::: Material for this exercise :::
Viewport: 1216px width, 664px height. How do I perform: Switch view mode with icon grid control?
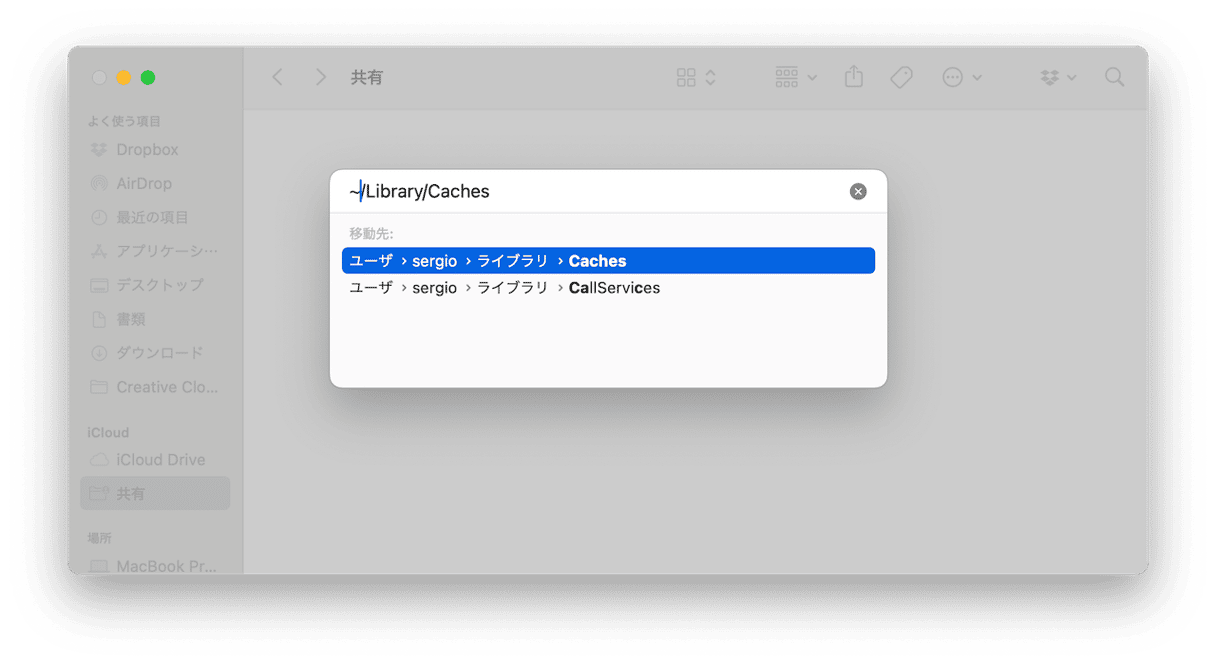[696, 77]
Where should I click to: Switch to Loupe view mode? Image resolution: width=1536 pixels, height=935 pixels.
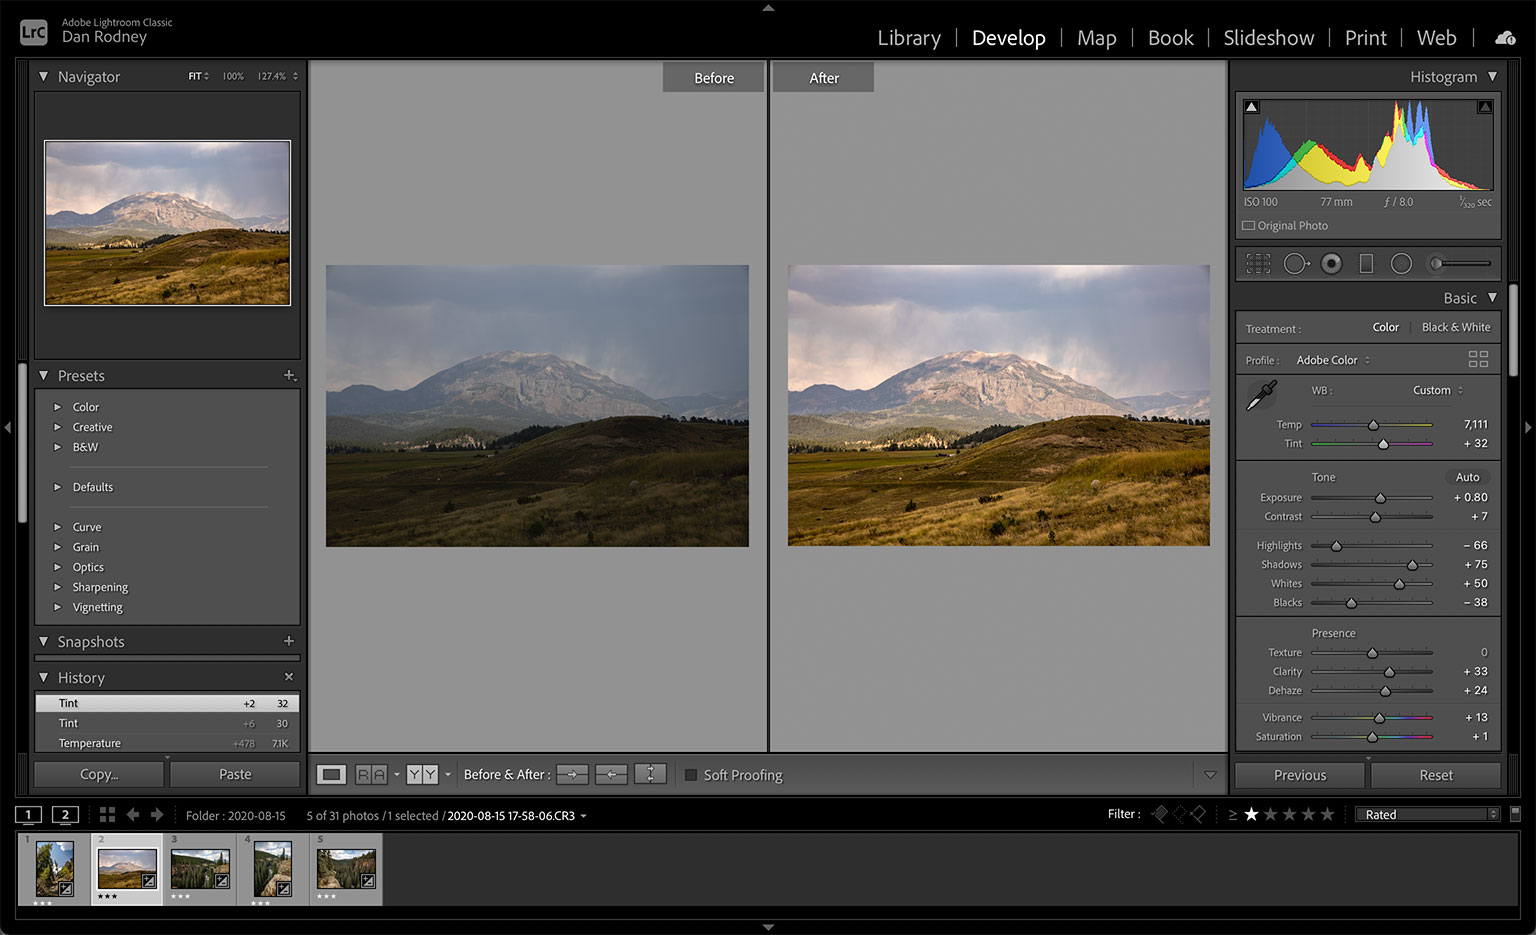[x=331, y=774]
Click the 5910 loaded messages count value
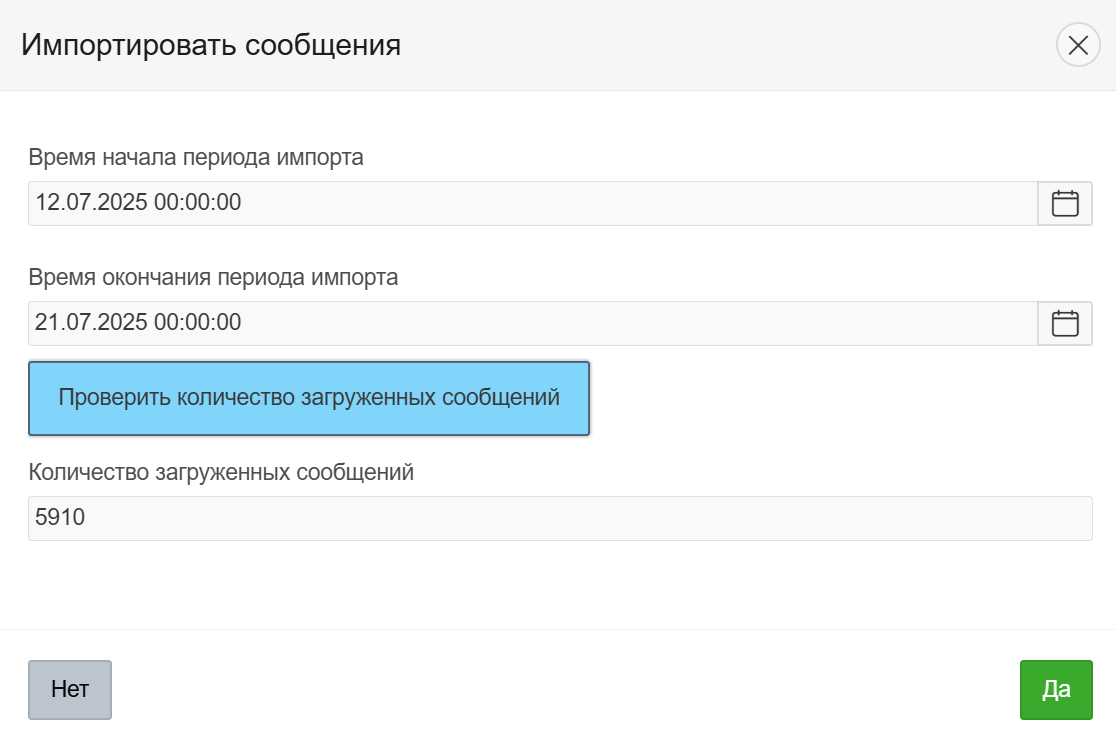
:::
■ Work item ■
Every entry must be transcribed exactly. Pictures do not belong in the copy.

■ Result of this task ■
Viewport: 1216px width, 664px height. How do I perform: Switch view mode with icon grid control?
[696, 77]
Where should I click to: Switch to Loupe view mode? Image resolution: width=1536 pixels, height=935 pixels.
[x=331, y=774]
Click the 5910 loaded messages count value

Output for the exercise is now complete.